EVERGREEN, Colo. (AP) – Every year on his daughter’s birthday, Ian Sullivan visits the grave of the child he lost when a gunman slipped into a Colorado movie theater and fatally shot the 6-year-old as she sat with her mother in the fourth row.
And every year, he finds a birthday card on the headstone from the man who was with Veronica when Sullivan couldn’t be: the police officer who carried the dying girl out of the theater in his arms.
Since the 2012 attack, survivors and their loved ones have each sought comfort in their own ways. One wounded couple got married. A father whose son was killed became a gun-control advocate. Others turned to faith.

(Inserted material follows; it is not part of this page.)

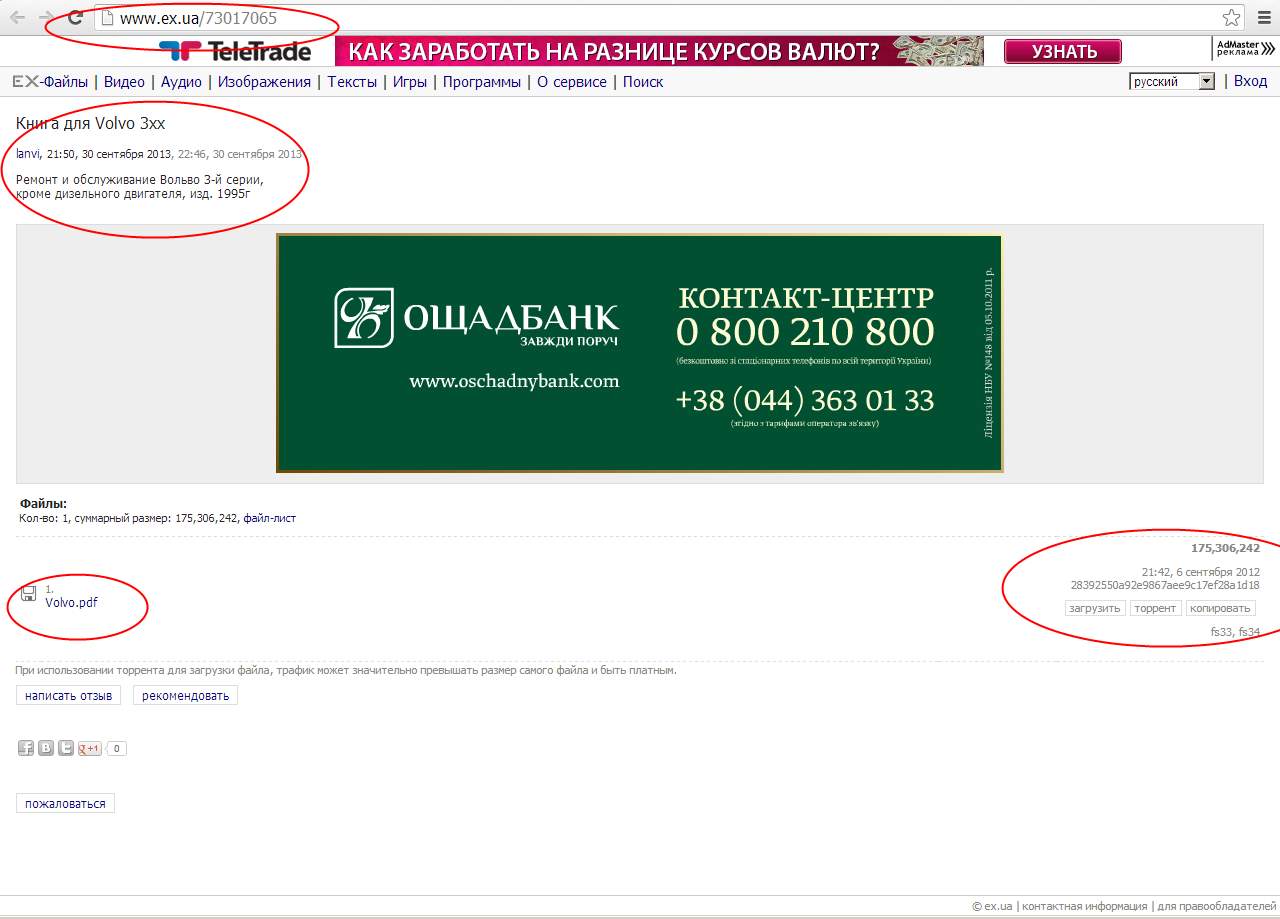Focus the address bar with www.ex.ua URL
1280x919 pixels.
pyautogui.click(x=600, y=18)
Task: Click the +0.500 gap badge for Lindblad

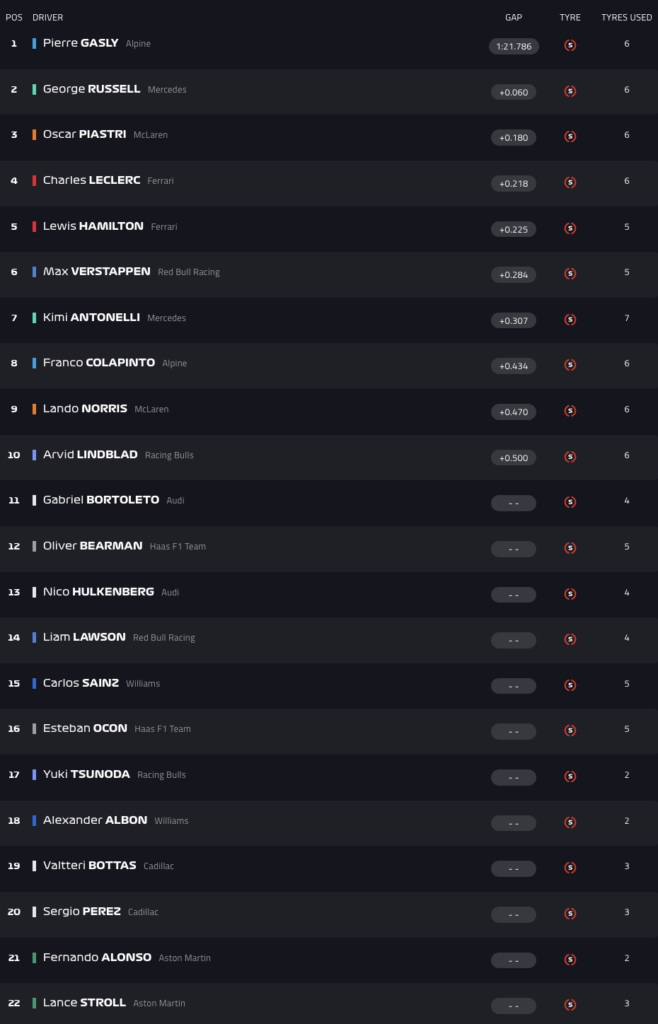Action: tap(514, 458)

The 28-year-old Sullivan withdrew, cutting ties to many of those who had been closest to him and retreating to a home in the mountains. But he found a lifeline in the police officer he only knows by his first name, Mike.
The officer still checks in on Sullivan with texts on the days that are the hardest – holidays and the birthday, Sullivan said.
“It’s not so much all he was able to tell me, but more so the understanding that I was not alone,” he said.
The officer is Mike Hawkins, who declined to comment to The Associated Press, citing a judge’s gag order barring attorneys, authorities or witnesses from talking to the news media about the case.
The young girl he scooped up that night was born when Sullivan was 19. At the time, he and the girl’s mother, Ashley Moser, weren’t necessarily ready for parenthood, he said.
But he was proud when he saw his newborn daughter. “It dramatically changed my life to have her,” he said.
The couple divorced when Veronica was 3, but he still saw her regularly. He reveled in their time outdoors. A high point came in May 2012, when she caught her first fish, a trout, and gutted it herself.
On a recent afternoon at his home, Sullivan flipped through photos of her: Veronica on a sandy beach. In a race car. On the first day of kindergarten. She flashes a toothless grin beneath her sandy blonde hair and Hello Kitty earrings.
He pushed a button on a photo frame she gave him a month before her death, and her voice filled the room.
“I love you, Daddy,” she cooed, stumbling over a Father’s Day greeting.
To keep Veronica’s memory alive, he tries to do the things he used to do with her – hiking, skiing, working on cars. She used to hand him wrenches while he was under the chassis, he said.
He tries to stay busy to keep his mind from wandering into darker thoughts. It doesn’t always work.
“I wasn’t there to protect her,” he said.
Sullivan’s father, Robert Sullivan, said he encourages his son to talk and tries to listen.
“What I notice is a very strong underlying anger and anguish that is going to be very difficult to overcome,” he said. “It’s going to forever alter him.”
Attorneys for the gunman, James Holmes, acknowledge that he killed 12 people and injured 70 others. He has pleaded not guilty by reason of insanity. Jury selection in his murder trial began Tuesday and is expected to continue for months.
Just after midnight on July 20, 2012, Sullivan fell asleep at his Denver studio apartment, exhausted after returning from one of the long-haul routes he drove as a trucker. Two hours later, he was awakened by his phone.
A relative of his ex-wife told him there had been a shooting at the theater. Veronica was dying.
He arrived too late to say goodbye to his daughter. Her mother was paralyzed in the attack.
Days later, he asked a victim’s advocate to introduce him to the police officer who carried Veronica from the theater. They met at a police station in Aurora, not far from the theater.
The officer told Sullivan that he, too, was a father. Sullivan said the officer told him that he thought he felt Veronica’s heartbeat as he carried her. Sullivan realizes the officer probably felt his own pulse racing.
“The most comforting thing for me was knowing he was a father himself. To know that he picked her up the same way he picks up his own kids and he carried her the same way he carries his own kids,” Sullivan said.
He told the officer the hardest part was feeling powerless and unable to protect his daughter.
“I know it took a lot out of him as well,” he said. “I could see how much damage it had done to him.”
Getting the sporadic text messages and seeing the birthday cards reminds him that someone else out there is thinking about his pain.
“It helps,” Sullivan said, “to understand there’s still someone there who actually cares.”